▶ To do: Without leaving anything out, print every line of the data.

*** Source information ***

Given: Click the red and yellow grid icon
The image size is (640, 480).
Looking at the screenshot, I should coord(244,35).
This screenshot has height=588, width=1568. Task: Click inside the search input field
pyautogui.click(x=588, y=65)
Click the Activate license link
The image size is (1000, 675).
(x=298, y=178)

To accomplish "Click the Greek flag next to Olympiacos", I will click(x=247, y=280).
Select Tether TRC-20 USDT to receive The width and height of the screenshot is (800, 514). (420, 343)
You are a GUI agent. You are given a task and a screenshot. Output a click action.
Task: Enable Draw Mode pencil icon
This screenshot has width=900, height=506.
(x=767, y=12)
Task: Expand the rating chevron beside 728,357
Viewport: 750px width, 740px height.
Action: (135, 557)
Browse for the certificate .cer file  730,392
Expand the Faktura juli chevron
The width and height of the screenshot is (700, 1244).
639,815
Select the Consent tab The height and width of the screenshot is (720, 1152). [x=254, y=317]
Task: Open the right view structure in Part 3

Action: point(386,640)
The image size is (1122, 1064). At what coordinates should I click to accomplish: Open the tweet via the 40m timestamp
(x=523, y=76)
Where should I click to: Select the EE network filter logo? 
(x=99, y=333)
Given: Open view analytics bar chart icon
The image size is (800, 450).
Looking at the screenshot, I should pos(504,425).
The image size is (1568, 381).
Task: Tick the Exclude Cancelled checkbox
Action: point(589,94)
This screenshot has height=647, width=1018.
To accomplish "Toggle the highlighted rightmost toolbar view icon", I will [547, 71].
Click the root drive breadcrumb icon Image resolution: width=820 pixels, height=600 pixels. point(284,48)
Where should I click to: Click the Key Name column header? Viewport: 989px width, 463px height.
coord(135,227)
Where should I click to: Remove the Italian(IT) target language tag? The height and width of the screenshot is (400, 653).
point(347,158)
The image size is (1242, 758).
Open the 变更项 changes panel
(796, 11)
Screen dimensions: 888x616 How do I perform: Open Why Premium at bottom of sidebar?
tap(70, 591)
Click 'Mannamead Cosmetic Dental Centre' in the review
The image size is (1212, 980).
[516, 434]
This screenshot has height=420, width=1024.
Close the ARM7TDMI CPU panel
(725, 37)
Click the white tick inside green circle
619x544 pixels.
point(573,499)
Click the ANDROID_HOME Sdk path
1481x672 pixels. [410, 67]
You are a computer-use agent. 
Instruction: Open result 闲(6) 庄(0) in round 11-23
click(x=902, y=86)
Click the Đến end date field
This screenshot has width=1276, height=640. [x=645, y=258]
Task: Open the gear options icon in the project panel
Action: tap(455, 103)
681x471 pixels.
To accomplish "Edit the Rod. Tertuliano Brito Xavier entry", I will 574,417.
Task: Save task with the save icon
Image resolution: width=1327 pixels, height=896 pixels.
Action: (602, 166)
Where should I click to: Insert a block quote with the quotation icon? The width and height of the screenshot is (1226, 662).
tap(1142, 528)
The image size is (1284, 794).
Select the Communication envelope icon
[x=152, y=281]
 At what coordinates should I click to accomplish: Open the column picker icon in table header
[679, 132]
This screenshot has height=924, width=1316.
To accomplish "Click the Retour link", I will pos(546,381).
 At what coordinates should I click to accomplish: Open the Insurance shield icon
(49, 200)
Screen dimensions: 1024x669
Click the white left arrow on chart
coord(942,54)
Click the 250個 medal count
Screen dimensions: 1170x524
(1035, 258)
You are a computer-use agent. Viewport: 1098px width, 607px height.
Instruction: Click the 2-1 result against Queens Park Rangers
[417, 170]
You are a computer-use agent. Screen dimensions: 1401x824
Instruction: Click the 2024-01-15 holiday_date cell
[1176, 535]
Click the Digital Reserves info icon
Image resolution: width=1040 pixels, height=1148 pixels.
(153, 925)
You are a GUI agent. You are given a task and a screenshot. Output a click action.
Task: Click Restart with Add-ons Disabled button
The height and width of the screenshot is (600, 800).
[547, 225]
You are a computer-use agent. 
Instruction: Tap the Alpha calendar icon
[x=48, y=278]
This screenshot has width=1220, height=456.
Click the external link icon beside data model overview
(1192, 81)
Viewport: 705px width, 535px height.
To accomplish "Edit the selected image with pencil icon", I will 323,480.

*** End of Source information ***

▶ Response to the exercise:
Given: Click the red and yellow grid icon
The image size is (640, 480).
Looking at the screenshot, I should coord(244,35).
This screenshot has height=588, width=1568. Task: Click inside the search input field
pyautogui.click(x=588, y=65)
Click the Activate license link
The image size is (1000, 675).
(x=298, y=178)

To accomplish "Click the Greek flag next to Olympiacos", I will click(x=247, y=280).
Select Tether TRC-20 USDT to receive The width and height of the screenshot is (800, 514). (420, 343)
You are a GUI agent. You are given a task and a screenshot. Output a click action.
Task: Enable Draw Mode pencil icon
This screenshot has width=900, height=506.
(x=767, y=12)
Task: Expand the rating chevron beside 728,357
Viewport: 750px width, 740px height.
Action: (135, 557)
Browse for the certificate .cer file  730,392
Expand the Faktura juli chevron
The width and height of the screenshot is (700, 1244).
639,815
Select the Consent tab The height and width of the screenshot is (720, 1152). [x=254, y=317]
Task: Open the right view structure in Part 3

Action: point(386,640)
The image size is (1122, 1064). At what coordinates should I click to accomplish: Open the tweet via the 40m timestamp
(x=523, y=76)
Where should I click to: Select the EE network filter logo? 
(x=99, y=333)
Given: Open view analytics bar chart icon
The image size is (800, 450).
Looking at the screenshot, I should pos(504,425).
The image size is (1568, 381).
Task: Tick the Exclude Cancelled checkbox
Action: point(589,94)
This screenshot has height=647, width=1018.
To accomplish "Toggle the highlighted rightmost toolbar view icon", I will [547, 71].
Click the root drive breadcrumb icon Image resolution: width=820 pixels, height=600 pixels. point(284,48)
Where should I click to: Click the Key Name column header? Viewport: 989px width, 463px height.
coord(135,227)
Where should I click to: Remove the Italian(IT) target language tag? The height and width of the screenshot is (400, 653).
point(347,158)
The image size is (1242, 758).
Open the 变更项 changes panel
(796, 11)
Screen dimensions: 888x616 How do I perform: Open Why Premium at bottom of sidebar?
tap(70, 591)
Click 'Mannamead Cosmetic Dental Centre' in the review
The image size is (1212, 980).
[516, 434]
This screenshot has height=420, width=1024.
Close the ARM7TDMI CPU panel
(725, 37)
Click the white tick inside green circle
619x544 pixels.
point(573,499)
Click the ANDROID_HOME Sdk path
1481x672 pixels. [410, 67]
You are a computer-use agent. 
Instruction: Open result 闲(6) 庄(0) in round 11-23
click(x=902, y=86)
Click the Đến end date field
This screenshot has width=1276, height=640. [x=645, y=258]
Task: Open the gear options icon in the project panel
Action: tap(455, 103)
681x471 pixels.
To accomplish "Edit the Rod. Tertuliano Brito Xavier entry", I will 574,417.
Task: Save task with the save icon
Image resolution: width=1327 pixels, height=896 pixels.
Action: (602, 166)
Where should I click to: Insert a block quote with the quotation icon? The width and height of the screenshot is (1226, 662).
tap(1142, 528)
The image size is (1284, 794).
Select the Communication envelope icon
[x=152, y=281]
 At what coordinates should I click to accomplish: Open the column picker icon in table header
[679, 132]
This screenshot has height=924, width=1316.
To accomplish "Click the Retour link", I will pos(546,381).
 At what coordinates should I click to accomplish: Open the Insurance shield icon
(49, 200)
Screen dimensions: 1024x669
Click the white left arrow on chart
coord(942,54)
Click the 250個 medal count
Screen dimensions: 1170x524
(1035, 258)
You are a computer-use agent. Viewport: 1098px width, 607px height.
Instruction: Click the 2-1 result against Queens Park Rangers
[417, 170]
You are a computer-use agent. Screen dimensions: 1401x824
Instruction: Click the 2024-01-15 holiday_date cell
[1176, 535]
Click the Digital Reserves info icon
Image resolution: width=1040 pixels, height=1148 pixels.
(153, 925)
You are a GUI agent. You are given a task and a screenshot. Output a click action.
Task: Click Restart with Add-ons Disabled button
The height and width of the screenshot is (600, 800).
[547, 225]
You are a computer-use agent. 
Instruction: Tap the Alpha calendar icon
[x=48, y=278]
This screenshot has width=1220, height=456.
Click the external link icon beside data model overview
(1192, 81)
Viewport: 705px width, 535px height.
To accomplish "Edit the selected image with pencil icon", I will 323,480.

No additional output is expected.